▶ WORK REQUEST: Give back exactly the lines of the entries below from the line with "Focus the Search" to the line with "Task: Click the Module Voltage (XMP) icon", inclusive, and only those.

▶ DATA PROVIDED:
================================

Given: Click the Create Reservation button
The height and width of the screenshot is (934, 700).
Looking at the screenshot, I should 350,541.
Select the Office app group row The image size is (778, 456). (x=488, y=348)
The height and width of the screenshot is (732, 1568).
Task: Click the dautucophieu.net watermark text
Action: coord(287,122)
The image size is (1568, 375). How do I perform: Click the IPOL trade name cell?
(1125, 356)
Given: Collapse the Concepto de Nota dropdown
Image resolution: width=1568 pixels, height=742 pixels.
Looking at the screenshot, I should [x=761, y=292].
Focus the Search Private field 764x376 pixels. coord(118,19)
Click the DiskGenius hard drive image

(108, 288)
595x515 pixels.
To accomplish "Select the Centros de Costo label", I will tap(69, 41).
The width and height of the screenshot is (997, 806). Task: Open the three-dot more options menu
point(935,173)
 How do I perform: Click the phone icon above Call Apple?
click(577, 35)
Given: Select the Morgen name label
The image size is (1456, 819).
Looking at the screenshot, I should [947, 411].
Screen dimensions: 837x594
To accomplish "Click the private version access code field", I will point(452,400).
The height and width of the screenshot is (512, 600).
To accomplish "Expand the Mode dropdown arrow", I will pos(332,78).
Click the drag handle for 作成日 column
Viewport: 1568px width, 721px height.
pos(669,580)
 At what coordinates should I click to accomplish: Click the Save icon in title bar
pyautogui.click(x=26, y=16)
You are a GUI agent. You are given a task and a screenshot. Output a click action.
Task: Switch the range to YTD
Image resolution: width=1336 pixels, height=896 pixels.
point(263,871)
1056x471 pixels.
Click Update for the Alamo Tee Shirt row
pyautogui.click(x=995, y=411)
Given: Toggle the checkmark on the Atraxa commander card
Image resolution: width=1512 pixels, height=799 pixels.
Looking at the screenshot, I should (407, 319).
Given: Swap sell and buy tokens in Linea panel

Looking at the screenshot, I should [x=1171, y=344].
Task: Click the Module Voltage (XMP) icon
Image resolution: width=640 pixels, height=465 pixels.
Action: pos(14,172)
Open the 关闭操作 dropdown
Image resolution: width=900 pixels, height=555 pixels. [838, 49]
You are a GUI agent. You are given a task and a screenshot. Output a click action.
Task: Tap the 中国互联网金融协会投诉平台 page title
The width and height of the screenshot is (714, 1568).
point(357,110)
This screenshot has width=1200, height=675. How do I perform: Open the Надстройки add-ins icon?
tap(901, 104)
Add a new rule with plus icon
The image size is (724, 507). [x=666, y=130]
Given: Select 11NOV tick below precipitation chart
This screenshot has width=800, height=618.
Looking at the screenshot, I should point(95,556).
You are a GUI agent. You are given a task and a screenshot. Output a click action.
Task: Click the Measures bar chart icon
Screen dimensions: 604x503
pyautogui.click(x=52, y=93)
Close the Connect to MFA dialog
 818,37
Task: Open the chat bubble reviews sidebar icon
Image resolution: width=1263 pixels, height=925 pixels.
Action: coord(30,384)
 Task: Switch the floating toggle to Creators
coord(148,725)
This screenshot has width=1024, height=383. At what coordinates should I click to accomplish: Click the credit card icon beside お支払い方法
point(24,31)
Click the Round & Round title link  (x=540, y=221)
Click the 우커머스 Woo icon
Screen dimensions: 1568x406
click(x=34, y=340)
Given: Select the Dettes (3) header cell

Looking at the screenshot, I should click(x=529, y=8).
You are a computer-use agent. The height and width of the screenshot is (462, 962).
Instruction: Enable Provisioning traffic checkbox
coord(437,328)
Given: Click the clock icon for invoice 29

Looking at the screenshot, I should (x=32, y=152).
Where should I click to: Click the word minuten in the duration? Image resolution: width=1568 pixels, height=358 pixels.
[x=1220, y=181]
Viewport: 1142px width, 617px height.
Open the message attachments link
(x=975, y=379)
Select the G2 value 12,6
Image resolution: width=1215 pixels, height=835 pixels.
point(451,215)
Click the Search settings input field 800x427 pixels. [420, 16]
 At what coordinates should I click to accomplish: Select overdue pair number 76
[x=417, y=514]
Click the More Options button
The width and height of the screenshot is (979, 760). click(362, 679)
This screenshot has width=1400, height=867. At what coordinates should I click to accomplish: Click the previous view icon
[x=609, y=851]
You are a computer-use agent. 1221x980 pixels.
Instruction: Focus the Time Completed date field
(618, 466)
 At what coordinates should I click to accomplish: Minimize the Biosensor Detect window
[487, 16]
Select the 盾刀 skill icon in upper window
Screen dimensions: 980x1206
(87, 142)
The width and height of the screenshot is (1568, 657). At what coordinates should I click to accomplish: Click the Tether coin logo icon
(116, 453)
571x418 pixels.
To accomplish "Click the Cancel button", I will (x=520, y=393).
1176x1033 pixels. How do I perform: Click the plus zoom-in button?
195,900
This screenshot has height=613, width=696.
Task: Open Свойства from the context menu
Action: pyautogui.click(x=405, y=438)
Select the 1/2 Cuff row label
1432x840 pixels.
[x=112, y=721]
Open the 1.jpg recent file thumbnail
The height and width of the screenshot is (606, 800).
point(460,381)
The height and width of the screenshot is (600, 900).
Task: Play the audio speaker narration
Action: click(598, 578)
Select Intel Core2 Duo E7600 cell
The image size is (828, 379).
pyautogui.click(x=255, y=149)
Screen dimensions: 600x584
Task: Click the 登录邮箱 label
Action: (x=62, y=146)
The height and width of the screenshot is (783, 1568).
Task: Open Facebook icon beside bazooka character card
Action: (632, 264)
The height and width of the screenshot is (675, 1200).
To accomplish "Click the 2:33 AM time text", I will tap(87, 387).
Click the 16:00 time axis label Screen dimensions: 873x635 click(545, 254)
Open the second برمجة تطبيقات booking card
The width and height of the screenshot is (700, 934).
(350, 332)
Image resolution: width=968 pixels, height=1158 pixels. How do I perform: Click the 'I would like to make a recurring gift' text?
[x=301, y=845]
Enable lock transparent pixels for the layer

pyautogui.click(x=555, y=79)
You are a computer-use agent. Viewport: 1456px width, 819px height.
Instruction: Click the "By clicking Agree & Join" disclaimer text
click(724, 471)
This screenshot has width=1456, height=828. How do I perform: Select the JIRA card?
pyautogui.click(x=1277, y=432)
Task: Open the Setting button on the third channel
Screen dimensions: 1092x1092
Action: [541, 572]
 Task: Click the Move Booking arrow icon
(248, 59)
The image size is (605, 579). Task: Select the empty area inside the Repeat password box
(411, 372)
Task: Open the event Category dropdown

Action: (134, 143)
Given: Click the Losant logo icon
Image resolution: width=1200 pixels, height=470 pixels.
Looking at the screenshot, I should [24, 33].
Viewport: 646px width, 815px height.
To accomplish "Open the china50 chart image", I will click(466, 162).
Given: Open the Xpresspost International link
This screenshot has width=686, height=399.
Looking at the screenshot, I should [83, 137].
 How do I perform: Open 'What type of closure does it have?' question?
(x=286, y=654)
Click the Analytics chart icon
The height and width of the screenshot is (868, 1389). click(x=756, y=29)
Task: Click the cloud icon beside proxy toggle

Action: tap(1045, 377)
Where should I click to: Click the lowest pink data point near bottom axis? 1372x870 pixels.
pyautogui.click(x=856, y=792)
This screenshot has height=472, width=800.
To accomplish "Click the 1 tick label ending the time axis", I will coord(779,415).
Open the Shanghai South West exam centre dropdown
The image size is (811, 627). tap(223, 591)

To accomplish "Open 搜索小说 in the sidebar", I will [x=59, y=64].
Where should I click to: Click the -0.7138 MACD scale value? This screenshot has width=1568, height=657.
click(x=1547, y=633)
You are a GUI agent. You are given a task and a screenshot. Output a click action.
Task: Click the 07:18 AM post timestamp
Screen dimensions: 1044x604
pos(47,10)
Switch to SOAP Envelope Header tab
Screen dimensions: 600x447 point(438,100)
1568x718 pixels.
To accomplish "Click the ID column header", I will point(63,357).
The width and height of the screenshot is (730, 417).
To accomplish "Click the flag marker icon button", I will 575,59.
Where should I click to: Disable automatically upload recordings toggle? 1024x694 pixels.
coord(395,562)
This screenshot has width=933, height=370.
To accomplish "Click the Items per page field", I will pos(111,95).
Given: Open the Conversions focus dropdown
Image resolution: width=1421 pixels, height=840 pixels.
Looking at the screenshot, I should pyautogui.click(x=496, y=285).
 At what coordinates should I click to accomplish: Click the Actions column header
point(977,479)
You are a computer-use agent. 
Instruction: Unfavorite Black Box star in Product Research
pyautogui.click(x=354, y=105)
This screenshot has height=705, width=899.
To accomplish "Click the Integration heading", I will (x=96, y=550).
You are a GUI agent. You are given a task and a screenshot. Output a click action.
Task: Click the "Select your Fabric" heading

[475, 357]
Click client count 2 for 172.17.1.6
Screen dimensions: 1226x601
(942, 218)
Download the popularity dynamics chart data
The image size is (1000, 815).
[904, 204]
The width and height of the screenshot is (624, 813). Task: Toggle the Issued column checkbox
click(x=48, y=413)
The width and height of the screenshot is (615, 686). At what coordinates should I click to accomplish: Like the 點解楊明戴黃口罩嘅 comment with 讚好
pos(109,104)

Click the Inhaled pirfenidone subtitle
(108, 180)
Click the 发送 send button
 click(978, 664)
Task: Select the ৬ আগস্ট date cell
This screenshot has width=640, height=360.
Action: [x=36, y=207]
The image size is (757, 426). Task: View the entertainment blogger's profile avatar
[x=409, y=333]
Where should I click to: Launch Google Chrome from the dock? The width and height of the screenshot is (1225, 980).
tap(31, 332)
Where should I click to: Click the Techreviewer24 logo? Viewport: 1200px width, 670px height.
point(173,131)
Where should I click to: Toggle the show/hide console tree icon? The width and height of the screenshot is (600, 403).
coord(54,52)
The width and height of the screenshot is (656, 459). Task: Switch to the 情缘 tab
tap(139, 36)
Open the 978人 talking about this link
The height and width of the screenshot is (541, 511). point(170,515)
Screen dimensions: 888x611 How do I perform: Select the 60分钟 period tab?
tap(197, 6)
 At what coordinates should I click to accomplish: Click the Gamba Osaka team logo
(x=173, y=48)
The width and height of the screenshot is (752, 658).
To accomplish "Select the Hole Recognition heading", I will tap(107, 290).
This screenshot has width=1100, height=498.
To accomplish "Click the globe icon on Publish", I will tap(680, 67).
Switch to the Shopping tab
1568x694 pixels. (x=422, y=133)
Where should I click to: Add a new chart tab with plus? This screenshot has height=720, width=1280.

================================

▶ YOUR SOLUTION:
Focus the Search Private field 764x376 pixels. coord(118,19)
Click the DiskGenius hard drive image

(108, 288)
595x515 pixels.
To accomplish "Select the Centros de Costo label", I will tap(69, 41).
The width and height of the screenshot is (997, 806). Task: Open the three-dot more options menu
point(935,173)
 How do I perform: Click the phone icon above Call Apple?
click(577, 35)
Given: Select the Morgen name label
The image size is (1456, 819).
Looking at the screenshot, I should [947, 411].
Screen dimensions: 837x594
To accomplish "Click the private version access code field", I will point(452,400).
The height and width of the screenshot is (512, 600).
To accomplish "Expand the Mode dropdown arrow", I will pos(332,78).
Click the drag handle for 作成日 column
Viewport: 1568px width, 721px height.
pos(669,580)
 At what coordinates should I click to accomplish: Click the Save icon in title bar
pyautogui.click(x=26, y=16)
You are a GUI agent. You are given a task and a screenshot. Output a click action.
Task: Switch the range to YTD
Image resolution: width=1336 pixels, height=896 pixels.
point(263,871)
1056x471 pixels.
Click Update for the Alamo Tee Shirt row
pyautogui.click(x=995, y=411)
Given: Toggle the checkmark on the Atraxa commander card
Image resolution: width=1512 pixels, height=799 pixels.
Looking at the screenshot, I should (407, 319).
Given: Swap sell and buy tokens in Linea panel

Looking at the screenshot, I should [x=1171, y=344].
Task: Click the Module Voltage (XMP) icon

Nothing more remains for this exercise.